My first encounter with violence against women was when I was just out of primary school, and it was committed by a man living across the road in our small town. In a school of around 40 kids, this man’s daughter was brave enough to share what was happening with some of the other girls. A couple of years younger than me, they then bore the full weight of that knowledge. And, of course, the weight and complexity of the consequences once they passed that information onto the principal.
His actions didn’t only rock his family’s and his daughter’s worlds, but they left an irreparable mark on the girls who I spent time with every day. For me, however, it mostly felt abstract. Details from the adult world were murky, and uncomfortable, and left unaddressed.
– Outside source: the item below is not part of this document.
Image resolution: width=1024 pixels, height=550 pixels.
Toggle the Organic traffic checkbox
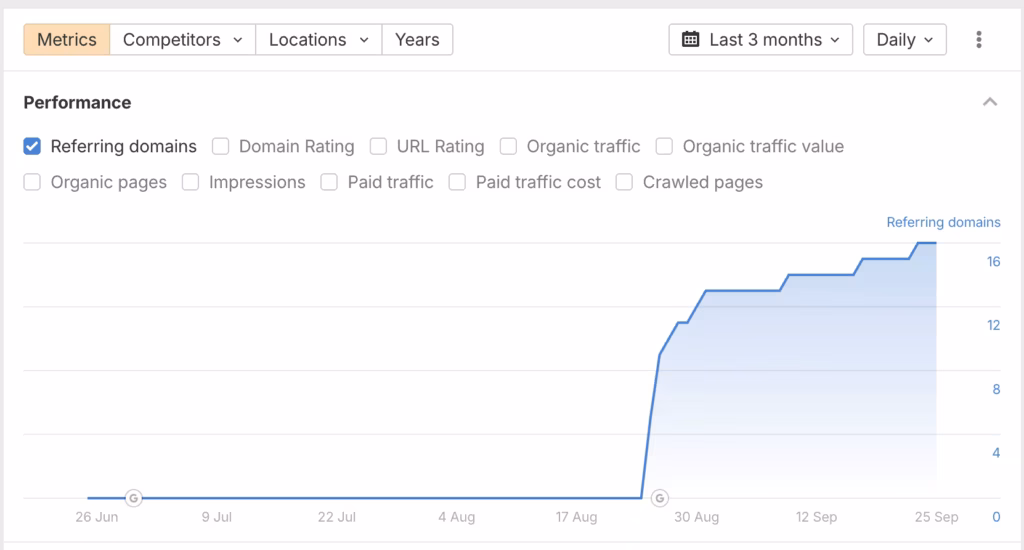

Later, in an early relationship, I was full of the nerves and excitement that come with exploring sex. It admittedly hit harder to find out that, while everything we were exploring was new, her first time had actually been without consent, and long before I came along. Awareness was shared by those around her at the time, but the lack of conversation or action meant the burden was largely hers alone.
I was out of my depth. There was a numbing sadness, a weird and knowingly-misplaced teenage jealousy around differences in sexual history, and a complete sense of uselessness.
In the years afterward, I found that sexual harassment and assault could touch women I was close to deeper still. Some revealed new and terrible secrets that they’d carried across decades, and I became very close to one particular situation that thankfully ended before it went ‘too far’. In reality, of course, it had already gone way beyond anything close to acceptable, and the mental and emotional repercussions can’t be ended in the same way.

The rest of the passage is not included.